2.Cereal bars and fiber bars aren’t always the best snack choices. Some ‘healthy food or fiber bars’, have as high a calorie count as candy bars. For a sweet snack, you’d be better off choosing fresh fruit. But if you must have chocolate or a sweet treat, check out the nutrition and calorie information on the label first. Small chocolate bars or treats, like Hershey Kisses, contain fewer calories than some healthy sounding cereal bars- and many are less expensive! Candy bar instead of fiber bar? Fine with me!
3.Low fat foods do not always help you lose weight. Foods that are described as ‘low fat’ or 'fat-free' aren’t automatically low in calories. In fact, some low-fat products may actually be higher in calories than higher fat products. Some low fat foods contain extra sugars or additives to enhance flavor or texture. Low fat does not mean low calorie.
4.Honey is higher in calories than sugar. 1 tsp. of honey contains 25 calories, compared with 16 calories in 1 tsp. of sugar! Plus, it’s just as likely to cause tooth decay. I like both, so no problem.
5.Potatoes, bread, pasta and rice do not make us gain weight any more than other foods. There is no proof that foods high in carbohydrates are worse than other foods. Extra calories will add pounds, regardless of where the calories come from. It’s usually the fat that we add to carbs that raises the calorie content, such as butter on toast, creamy sauces on pasta,or sour cream on potatoes.

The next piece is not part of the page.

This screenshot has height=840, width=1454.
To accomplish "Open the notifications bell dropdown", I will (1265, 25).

6.Spinach is great. If you could eat only one vegetable for the rest of your life, eat spinach. It’s one of the highest ranking vegetables as far as overall antioxidant capacity. It can easily be added to many recipes, meals and salads. Popeye always was my hero.

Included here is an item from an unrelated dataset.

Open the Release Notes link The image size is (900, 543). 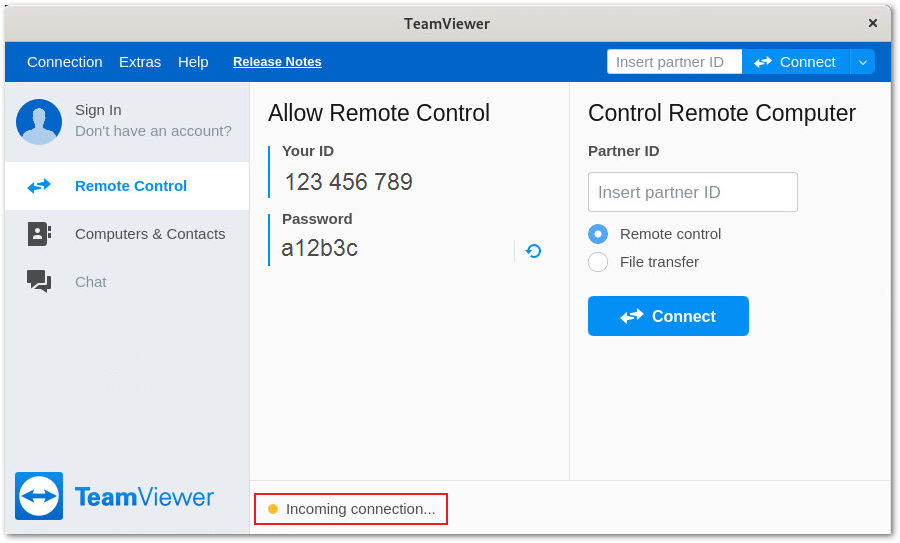click(277, 62)
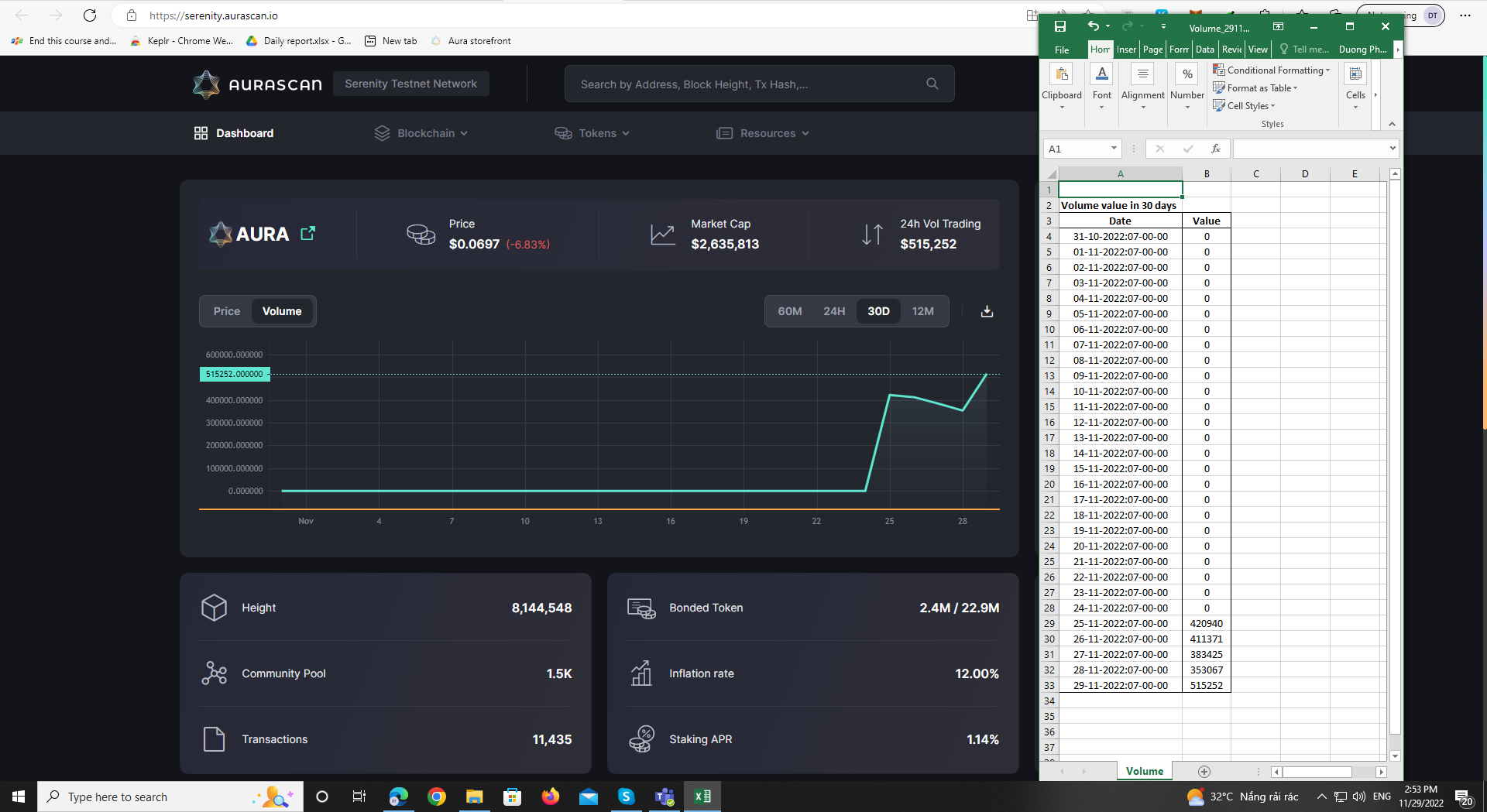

7.Diet soda does not automatically contribute to weight loss. In fact, it’s been shown that diet sodas actually increase hunger. I don't drink many carbonated beverages, so I can avoid these without too many struggles.
8.Red meat is OK. Red meat is much leaner now than ever before. Around half the fat in red meat is actually heart-healthy monounsaturates. In particular, red meat contains oleic acid, which is the same type of fat that’s found in olive oil. Red meat is also packed with a wide range of vitamins and minerals, especially iron. It is easy to choose lean cuts of meat and to use cooking methods that do not add fat. You don’t have to limit yourself to chicken anymore. Bring on the filet mignon!
Bottom line on most of these tips:
First and foremost-count your calories!